# Directions for this task
Reproduce the rows exactly as they appear, starting at the first line of the rows and ending at the line that contains "pyautogui.click(x=740, y=781)", with both of those lines included.

# Data for this exercise
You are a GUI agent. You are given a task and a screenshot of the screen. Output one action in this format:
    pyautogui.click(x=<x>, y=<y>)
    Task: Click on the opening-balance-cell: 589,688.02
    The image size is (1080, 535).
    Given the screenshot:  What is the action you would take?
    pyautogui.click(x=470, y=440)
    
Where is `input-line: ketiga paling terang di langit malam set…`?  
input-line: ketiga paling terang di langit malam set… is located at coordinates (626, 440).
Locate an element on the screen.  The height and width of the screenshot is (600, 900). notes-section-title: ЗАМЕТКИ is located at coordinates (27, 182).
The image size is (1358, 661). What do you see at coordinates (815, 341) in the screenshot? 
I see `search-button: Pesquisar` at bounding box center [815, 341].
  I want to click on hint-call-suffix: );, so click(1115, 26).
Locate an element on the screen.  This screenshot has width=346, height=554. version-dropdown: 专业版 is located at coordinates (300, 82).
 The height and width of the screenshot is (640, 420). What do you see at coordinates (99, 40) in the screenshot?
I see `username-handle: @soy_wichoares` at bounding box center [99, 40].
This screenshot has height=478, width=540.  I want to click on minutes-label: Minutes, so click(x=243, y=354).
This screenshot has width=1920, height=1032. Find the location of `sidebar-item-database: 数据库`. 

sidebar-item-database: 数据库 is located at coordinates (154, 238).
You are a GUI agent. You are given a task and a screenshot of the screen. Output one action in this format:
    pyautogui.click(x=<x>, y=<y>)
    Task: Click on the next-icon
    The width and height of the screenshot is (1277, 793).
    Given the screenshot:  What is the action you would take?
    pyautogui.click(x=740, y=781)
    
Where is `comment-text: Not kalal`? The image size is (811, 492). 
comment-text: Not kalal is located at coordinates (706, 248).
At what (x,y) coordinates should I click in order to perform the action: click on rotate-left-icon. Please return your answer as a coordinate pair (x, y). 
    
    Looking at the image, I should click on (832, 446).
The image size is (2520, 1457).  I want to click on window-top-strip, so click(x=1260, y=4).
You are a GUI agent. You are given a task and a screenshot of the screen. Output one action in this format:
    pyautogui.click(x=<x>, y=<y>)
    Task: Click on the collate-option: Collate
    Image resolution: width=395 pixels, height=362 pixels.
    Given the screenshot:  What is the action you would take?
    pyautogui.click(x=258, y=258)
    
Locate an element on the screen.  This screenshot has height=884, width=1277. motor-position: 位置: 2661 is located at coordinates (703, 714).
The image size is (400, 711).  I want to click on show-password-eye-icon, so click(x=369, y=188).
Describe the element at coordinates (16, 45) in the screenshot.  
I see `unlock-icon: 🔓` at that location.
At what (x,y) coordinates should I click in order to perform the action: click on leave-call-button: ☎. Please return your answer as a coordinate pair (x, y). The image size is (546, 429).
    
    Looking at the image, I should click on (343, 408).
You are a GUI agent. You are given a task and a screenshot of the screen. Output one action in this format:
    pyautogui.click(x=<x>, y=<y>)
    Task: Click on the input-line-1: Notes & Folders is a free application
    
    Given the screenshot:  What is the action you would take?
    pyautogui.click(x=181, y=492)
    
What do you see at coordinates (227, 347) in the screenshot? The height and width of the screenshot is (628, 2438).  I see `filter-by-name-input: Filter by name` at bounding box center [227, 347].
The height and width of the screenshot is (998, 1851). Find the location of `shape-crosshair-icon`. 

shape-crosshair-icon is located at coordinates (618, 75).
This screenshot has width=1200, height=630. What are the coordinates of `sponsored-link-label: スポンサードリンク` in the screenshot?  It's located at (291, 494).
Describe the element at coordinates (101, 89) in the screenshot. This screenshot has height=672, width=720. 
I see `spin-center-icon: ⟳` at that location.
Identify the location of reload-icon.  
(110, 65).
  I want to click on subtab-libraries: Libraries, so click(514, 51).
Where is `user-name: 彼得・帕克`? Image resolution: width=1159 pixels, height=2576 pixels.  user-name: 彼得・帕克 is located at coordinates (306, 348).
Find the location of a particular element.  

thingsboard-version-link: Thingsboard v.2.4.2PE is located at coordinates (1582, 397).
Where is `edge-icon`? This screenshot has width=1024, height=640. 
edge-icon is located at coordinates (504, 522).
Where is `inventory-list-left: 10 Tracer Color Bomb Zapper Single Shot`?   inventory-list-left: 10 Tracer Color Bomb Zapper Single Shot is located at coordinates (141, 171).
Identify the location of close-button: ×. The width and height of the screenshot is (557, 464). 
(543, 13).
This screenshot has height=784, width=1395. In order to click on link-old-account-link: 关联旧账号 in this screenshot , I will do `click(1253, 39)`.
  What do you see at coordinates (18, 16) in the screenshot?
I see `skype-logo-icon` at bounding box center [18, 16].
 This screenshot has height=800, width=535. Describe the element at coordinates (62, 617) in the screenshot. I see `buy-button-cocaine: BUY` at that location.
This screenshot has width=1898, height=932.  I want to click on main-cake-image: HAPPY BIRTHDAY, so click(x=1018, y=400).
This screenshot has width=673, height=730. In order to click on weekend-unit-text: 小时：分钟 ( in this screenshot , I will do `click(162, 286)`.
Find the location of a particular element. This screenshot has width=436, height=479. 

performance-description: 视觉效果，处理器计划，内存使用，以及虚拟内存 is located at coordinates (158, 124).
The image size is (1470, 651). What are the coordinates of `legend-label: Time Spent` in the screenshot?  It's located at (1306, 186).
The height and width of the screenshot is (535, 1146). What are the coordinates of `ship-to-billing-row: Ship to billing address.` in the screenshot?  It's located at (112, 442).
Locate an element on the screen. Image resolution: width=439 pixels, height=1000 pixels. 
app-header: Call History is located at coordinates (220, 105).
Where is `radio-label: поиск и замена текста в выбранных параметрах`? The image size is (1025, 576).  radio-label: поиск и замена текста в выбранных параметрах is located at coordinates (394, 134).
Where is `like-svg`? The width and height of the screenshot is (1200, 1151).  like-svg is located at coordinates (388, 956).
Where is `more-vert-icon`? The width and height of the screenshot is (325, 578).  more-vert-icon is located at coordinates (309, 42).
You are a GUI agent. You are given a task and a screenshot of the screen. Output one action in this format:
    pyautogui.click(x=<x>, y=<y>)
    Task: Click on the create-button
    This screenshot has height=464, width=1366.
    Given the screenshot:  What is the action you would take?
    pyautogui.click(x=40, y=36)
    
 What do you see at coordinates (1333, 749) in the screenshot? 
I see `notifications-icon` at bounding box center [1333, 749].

# Task response
You are a GUI agent. You are given a task and a screenshot of the screen. Output one action in this format:
    pyautogui.click(x=<x>, y=<y>)
    Task: Click on the opening-balance-cell: 589,688.02
    The image size is (1080, 535).
    Given the screenshot:  What is the action you would take?
    pyautogui.click(x=470, y=440)
    
Where is `input-line: ketiga paling terang di langit malam set…`?  
input-line: ketiga paling terang di langit malam set… is located at coordinates (626, 440).
Locate an element on the screen.  The height and width of the screenshot is (600, 900). notes-section-title: ЗАМЕТКИ is located at coordinates (27, 182).
The image size is (1358, 661). What do you see at coordinates (815, 341) in the screenshot? 
I see `search-button: Pesquisar` at bounding box center [815, 341].
  I want to click on hint-call-suffix: );, so click(1115, 26).
Locate an element on the screen.  This screenshot has width=346, height=554. version-dropdown: 专业版 is located at coordinates (300, 82).
 The height and width of the screenshot is (640, 420). What do you see at coordinates (99, 40) in the screenshot?
I see `username-handle: @soy_wichoares` at bounding box center [99, 40].
This screenshot has height=478, width=540.  I want to click on minutes-label: Minutes, so click(x=243, y=354).
This screenshot has width=1920, height=1032. Find the location of `sidebar-item-database: 数据库`. 

sidebar-item-database: 数据库 is located at coordinates (154, 238).
You are a GUI agent. You are given a task and a screenshot of the screen. Output one action in this format:
    pyautogui.click(x=<x>, y=<y>)
    Task: Click on the next-icon
    The width and height of the screenshot is (1277, 793).
    Given the screenshot:  What is the action you would take?
    pyautogui.click(x=740, y=781)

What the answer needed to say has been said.